The reason you deposit YOUR money in your account is because you trust the bank to cough it up when you want it. In the US, a recent court ruling has turned that on its head. This has major implications for depositors if things went badly wrong. Already the courts have ruled in favour of the banks in examples like MF Global.

In June of 2012, Eric Bloom, former chief executive, and Charles Mosely, head trader of Sentinel Management Group (SMG) were indicted for stealing $500 million in customer secured funds. Both Mosely and Bloom were accused of “exposing” customer segregated funds “to a portfolio of highly risky derivatives.”

These customer funds were used to “back up personal investments” which were part of “collateral for a loan from Bank of New York Mellon” (BNYM). This loan derived from stolen customer monies was “used to purchase millions of dollars worth of high-risk, illiquid securities, including collateralized debt obligations, or CDOs, for a trading portfolio that benefited Sentinel’s officers, including Mosley, Bloom and certain Bloom family members.”

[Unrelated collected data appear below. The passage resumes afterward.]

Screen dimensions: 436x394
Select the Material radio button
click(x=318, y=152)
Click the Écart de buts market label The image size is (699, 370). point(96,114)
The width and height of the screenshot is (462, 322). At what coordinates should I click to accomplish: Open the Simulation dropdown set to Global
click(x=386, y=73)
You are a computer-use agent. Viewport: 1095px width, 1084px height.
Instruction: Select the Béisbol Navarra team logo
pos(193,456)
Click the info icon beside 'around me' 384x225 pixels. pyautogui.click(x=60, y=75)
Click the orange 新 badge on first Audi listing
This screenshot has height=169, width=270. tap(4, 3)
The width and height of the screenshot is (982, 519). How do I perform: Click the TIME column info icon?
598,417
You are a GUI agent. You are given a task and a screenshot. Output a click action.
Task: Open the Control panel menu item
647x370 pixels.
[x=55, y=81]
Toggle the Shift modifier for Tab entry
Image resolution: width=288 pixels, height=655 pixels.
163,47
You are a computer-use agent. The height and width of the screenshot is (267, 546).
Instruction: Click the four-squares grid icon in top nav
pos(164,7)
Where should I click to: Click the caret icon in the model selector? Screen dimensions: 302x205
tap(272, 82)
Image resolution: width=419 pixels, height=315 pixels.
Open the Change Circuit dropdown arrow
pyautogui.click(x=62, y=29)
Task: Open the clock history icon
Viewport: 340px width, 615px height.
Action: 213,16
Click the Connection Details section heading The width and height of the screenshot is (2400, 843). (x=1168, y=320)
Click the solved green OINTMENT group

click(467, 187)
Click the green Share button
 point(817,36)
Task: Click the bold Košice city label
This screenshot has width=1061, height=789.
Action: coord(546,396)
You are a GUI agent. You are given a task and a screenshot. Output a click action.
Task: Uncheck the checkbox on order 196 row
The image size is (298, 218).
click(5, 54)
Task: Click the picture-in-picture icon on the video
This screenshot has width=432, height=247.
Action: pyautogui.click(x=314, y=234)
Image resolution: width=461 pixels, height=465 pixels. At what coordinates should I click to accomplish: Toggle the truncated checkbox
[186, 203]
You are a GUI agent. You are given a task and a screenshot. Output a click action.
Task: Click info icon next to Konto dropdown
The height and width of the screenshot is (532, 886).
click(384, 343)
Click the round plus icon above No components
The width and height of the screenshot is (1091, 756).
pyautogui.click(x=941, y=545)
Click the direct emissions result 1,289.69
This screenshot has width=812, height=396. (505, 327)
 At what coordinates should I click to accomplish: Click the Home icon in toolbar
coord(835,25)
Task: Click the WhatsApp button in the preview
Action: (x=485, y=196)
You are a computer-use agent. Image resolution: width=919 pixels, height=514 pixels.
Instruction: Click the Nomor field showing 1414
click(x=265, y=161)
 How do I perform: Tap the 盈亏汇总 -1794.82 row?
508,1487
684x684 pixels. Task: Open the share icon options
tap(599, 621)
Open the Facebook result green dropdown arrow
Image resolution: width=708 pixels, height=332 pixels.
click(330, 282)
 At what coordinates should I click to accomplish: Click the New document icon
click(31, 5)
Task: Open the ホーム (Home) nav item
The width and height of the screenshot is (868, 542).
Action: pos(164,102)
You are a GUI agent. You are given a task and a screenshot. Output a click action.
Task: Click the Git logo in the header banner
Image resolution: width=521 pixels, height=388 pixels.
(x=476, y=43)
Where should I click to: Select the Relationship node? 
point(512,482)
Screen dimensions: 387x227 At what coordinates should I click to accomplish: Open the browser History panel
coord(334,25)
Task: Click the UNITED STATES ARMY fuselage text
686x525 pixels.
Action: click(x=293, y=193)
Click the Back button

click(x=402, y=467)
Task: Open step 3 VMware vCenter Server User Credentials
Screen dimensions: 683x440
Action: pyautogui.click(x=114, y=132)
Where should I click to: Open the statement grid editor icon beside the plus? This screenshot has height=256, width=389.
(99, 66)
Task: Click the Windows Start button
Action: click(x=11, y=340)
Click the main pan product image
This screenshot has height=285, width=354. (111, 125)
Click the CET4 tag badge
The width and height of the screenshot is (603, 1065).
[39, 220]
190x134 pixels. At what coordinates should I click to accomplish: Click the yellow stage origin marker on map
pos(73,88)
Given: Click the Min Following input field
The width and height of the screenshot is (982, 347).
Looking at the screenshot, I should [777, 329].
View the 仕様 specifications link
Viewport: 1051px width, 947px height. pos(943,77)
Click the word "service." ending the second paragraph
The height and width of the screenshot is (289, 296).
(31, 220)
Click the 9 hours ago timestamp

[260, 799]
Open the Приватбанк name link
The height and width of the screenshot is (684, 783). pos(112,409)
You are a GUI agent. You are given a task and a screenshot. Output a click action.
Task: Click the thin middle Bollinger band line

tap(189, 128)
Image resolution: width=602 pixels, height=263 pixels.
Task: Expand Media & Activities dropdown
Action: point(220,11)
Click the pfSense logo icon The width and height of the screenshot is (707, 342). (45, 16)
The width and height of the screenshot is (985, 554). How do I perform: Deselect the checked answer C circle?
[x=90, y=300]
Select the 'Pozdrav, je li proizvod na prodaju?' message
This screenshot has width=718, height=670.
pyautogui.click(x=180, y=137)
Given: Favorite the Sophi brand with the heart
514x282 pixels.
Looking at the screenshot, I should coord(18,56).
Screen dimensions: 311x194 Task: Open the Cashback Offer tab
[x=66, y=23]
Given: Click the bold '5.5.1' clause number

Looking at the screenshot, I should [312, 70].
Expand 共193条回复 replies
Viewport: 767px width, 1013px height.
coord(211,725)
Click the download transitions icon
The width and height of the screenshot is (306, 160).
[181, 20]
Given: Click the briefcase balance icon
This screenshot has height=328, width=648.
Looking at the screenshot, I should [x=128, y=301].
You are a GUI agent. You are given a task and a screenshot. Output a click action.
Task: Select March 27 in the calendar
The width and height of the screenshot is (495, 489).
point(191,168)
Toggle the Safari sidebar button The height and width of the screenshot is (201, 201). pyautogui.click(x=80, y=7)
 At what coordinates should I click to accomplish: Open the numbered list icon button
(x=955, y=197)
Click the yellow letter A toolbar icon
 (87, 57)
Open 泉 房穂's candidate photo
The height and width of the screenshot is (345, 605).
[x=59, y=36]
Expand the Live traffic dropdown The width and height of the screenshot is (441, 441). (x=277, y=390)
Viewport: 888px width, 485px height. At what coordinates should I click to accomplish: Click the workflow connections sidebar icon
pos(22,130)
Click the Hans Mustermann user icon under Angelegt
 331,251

Fast forward to August 9th of 2012, and the 7th Circuit Court of Appeals (CCA) rules that BNYM can be moved to first in line of creditors over the customers that had their funds stolen by SMG.

When a banking customer deposits their money into their bank account, the Federal Deposit Insurance Corporation (FDIC) and Securities Investor Protection Corporation (SPIC) are in place to protect the customer from fraud or theft. The ruling from the CCA means that these regulatory systems will not insure customer funds, investments, or depositors and retirees who hold accounts in banks. In fact, the banking institution is now legally allowed to use those customer funds deposited as collateral, payment on debts for loans made, or free use on the stock market to purchase investments as the bank sees fit.

Fred Grede, SMG trustee, explained that brokers are no longer required to keep customer money separate from their own. “It does not bode well for the protection of customer funds.”

Since the ruling gives banks the right to co-mingle customer funds with their own, no crime can be committed for the use of customer deposited monies.

When a customer deposits money into a bank, the bank essentially issues a promise to have those funds available when the customer returns to withdraw the deposited amount. When the same customer withdraws funds from their account (whether checking or savings) the customer assumes that the bank has enough funds to cover their withdrawal; including the presumption that their monies are separate from the bank’s assets.

Now, those funds are up for grabs by the bank at their discretion without explanation to the customer – nor is the bank obligated to recoup the customer should they “lose” those funds due to bad loans, bankruptcy or stock market loss.

Can you trust the banking system

Customer funds are no longer secure, no longer backed by the FDIC or other insurance corporations, and banks are legally allowed to co-mingled customer money with other funds of the bank. The only safe place for your money is with you.

Now is the time to close your bank account.